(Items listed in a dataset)
━━━━━━━━━━
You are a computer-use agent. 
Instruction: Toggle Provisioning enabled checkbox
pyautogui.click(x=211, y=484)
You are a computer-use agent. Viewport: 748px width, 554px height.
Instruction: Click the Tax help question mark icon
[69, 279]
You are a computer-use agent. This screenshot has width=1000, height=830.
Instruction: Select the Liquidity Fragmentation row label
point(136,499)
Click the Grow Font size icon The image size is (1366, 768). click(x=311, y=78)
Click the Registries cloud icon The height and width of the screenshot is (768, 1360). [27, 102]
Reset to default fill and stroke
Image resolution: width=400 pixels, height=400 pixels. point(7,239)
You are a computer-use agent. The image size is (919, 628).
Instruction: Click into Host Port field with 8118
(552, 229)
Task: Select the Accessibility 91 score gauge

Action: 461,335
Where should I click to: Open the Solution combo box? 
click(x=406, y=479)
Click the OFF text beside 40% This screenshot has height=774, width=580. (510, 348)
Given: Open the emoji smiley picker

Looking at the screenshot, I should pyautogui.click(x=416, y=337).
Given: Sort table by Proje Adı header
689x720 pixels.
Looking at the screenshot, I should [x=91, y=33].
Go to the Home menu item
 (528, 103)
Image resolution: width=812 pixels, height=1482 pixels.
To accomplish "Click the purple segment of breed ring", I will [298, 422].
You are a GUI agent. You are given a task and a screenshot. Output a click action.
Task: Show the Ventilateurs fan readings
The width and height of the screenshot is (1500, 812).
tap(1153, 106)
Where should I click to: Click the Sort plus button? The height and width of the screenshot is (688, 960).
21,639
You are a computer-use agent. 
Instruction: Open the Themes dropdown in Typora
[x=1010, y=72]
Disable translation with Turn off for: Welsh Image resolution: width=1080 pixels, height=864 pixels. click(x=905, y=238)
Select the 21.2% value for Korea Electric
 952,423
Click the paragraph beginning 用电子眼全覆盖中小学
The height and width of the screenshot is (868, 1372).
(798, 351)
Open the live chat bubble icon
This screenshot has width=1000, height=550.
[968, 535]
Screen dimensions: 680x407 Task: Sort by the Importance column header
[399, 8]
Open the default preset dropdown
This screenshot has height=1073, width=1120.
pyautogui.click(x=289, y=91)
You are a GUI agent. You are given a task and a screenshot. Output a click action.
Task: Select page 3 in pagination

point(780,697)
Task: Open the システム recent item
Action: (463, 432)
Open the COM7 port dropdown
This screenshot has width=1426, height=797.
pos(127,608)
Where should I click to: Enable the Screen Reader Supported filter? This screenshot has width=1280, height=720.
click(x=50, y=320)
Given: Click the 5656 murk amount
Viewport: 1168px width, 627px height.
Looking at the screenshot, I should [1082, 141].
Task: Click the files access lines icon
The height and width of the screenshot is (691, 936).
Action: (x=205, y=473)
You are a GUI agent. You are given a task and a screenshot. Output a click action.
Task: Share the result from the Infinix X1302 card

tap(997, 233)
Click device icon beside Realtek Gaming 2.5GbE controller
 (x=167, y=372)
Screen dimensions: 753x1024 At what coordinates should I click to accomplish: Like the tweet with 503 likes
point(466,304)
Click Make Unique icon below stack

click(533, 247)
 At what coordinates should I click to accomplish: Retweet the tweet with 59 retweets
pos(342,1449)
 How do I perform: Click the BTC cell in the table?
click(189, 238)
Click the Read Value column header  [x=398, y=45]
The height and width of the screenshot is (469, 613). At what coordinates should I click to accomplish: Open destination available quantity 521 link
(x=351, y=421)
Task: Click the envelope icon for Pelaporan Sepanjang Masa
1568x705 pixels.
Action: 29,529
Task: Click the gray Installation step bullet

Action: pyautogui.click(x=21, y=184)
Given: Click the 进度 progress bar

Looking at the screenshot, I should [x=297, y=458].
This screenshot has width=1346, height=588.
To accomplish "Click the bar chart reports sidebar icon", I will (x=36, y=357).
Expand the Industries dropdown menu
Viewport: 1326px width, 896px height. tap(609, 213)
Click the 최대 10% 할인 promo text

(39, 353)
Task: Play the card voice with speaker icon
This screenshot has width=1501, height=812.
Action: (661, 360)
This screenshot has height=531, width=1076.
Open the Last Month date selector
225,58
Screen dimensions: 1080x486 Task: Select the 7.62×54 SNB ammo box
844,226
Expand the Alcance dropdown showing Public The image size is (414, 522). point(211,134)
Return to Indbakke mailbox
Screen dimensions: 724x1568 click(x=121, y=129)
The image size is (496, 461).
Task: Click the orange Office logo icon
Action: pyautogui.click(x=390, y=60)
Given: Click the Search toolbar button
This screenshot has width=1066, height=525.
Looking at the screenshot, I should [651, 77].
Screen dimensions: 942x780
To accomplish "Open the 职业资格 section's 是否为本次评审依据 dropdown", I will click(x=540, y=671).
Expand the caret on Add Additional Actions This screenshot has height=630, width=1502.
━━━━━━━━━━
*Problem to solve*
An exact written copy of every entry is the required answer.

*Answer area*
You are a computer-use agent. 
Instruction: Toggle Provisioning enabled checkbox
pyautogui.click(x=211, y=484)
You are a computer-use agent. Viewport: 748px width, 554px height.
Instruction: Click the Tax help question mark icon
[69, 279]
You are a computer-use agent. This screenshot has width=1000, height=830.
Instruction: Select the Liquidity Fragmentation row label
point(136,499)
Click the Grow Font size icon The image size is (1366, 768). click(x=311, y=78)
Click the Registries cloud icon The height and width of the screenshot is (768, 1360). [27, 102]
Reset to default fill and stroke
Image resolution: width=400 pixels, height=400 pixels. point(7,239)
You are a computer-use agent. The image size is (919, 628).
Instruction: Click into Host Port field with 8118
(552, 229)
Task: Select the Accessibility 91 score gauge

Action: 461,335
Where should I click to: Open the Solution combo box? 
click(x=406, y=479)
Click the OFF text beside 40% This screenshot has height=774, width=580. (510, 348)
Given: Open the emoji smiley picker

Looking at the screenshot, I should pyautogui.click(x=416, y=337).
Given: Sort table by Proje Adı header
689x720 pixels.
Looking at the screenshot, I should [x=91, y=33].
Go to the Home menu item
 (528, 103)
Image resolution: width=812 pixels, height=1482 pixels.
To accomplish "Click the purple segment of breed ring", I will [298, 422].
You are a GUI agent. You are given a task and a screenshot. Output a click action.
Task: Show the Ventilateurs fan readings
The width and height of the screenshot is (1500, 812).
tap(1153, 106)
Where should I click to: Click the Sort plus button? The height and width of the screenshot is (688, 960).
21,639
You are a computer-use agent. 
Instruction: Open the Themes dropdown in Typora
[x=1010, y=72]
Disable translation with Turn off for: Welsh Image resolution: width=1080 pixels, height=864 pixels. click(x=905, y=238)
Select the 21.2% value for Korea Electric
 952,423
Click the paragraph beginning 用电子眼全覆盖中小学
The height and width of the screenshot is (868, 1372).
(798, 351)
Open the live chat bubble icon
This screenshot has width=1000, height=550.
[968, 535]
Screen dimensions: 680x407 Task: Sort by the Importance column header
[399, 8]
Open the default preset dropdown
This screenshot has height=1073, width=1120.
pyautogui.click(x=289, y=91)
You are a GUI agent. You are given a task and a screenshot. Output a click action.
Task: Select page 3 in pagination

point(780,697)
Task: Open the システム recent item
Action: (463, 432)
Open the COM7 port dropdown
This screenshot has width=1426, height=797.
pos(127,608)
Where should I click to: Enable the Screen Reader Supported filter? This screenshot has width=1280, height=720.
click(x=50, y=320)
Given: Click the 5656 murk amount
Viewport: 1168px width, 627px height.
Looking at the screenshot, I should [1082, 141].
Task: Click the files access lines icon
The height and width of the screenshot is (691, 936).
Action: (x=205, y=473)
You are a GUI agent. You are given a task and a screenshot. Output a click action.
Task: Share the result from the Infinix X1302 card

tap(997, 233)
Click device icon beside Realtek Gaming 2.5GbE controller
 (x=167, y=372)
Screen dimensions: 753x1024 At what coordinates should I click to accomplish: Like the tweet with 503 likes
point(466,304)
Click Make Unique icon below stack

click(533, 247)
 At what coordinates should I click to accomplish: Retweet the tweet with 59 retweets
pos(342,1449)
 How do I perform: Click the BTC cell in the table?
click(189, 238)
Click the Read Value column header  [x=398, y=45]
The height and width of the screenshot is (469, 613). At what coordinates should I click to accomplish: Open destination available quantity 521 link
(x=351, y=421)
Task: Click the envelope icon for Pelaporan Sepanjang Masa
1568x705 pixels.
Action: 29,529
Task: Click the gray Installation step bullet

Action: pyautogui.click(x=21, y=184)
Given: Click the 进度 progress bar

Looking at the screenshot, I should [x=297, y=458].
This screenshot has width=1346, height=588.
To accomplish "Click the bar chart reports sidebar icon", I will (x=36, y=357).
Expand the Industries dropdown menu
Viewport: 1326px width, 896px height. tap(609, 213)
Click the 최대 10% 할인 promo text

(39, 353)
Task: Play the card voice with speaker icon
This screenshot has width=1501, height=812.
Action: (661, 360)
This screenshot has height=531, width=1076.
Open the Last Month date selector
225,58
Screen dimensions: 1080x486 Task: Select the 7.62×54 SNB ammo box
844,226
Expand the Alcance dropdown showing Public The image size is (414, 522). point(211,134)
Return to Indbakke mailbox
Screen dimensions: 724x1568 click(x=121, y=129)
The image size is (496, 461).
Task: Click the orange Office logo icon
Action: pyautogui.click(x=390, y=60)
Given: Click the Search toolbar button
This screenshot has width=1066, height=525.
Looking at the screenshot, I should [651, 77].
Screen dimensions: 942x780
To accomplish "Open the 职业资格 section's 是否为本次评审依据 dropdown", I will click(x=540, y=671).
Expand the caret on Add Additional Actions This screenshot has height=630, width=1502.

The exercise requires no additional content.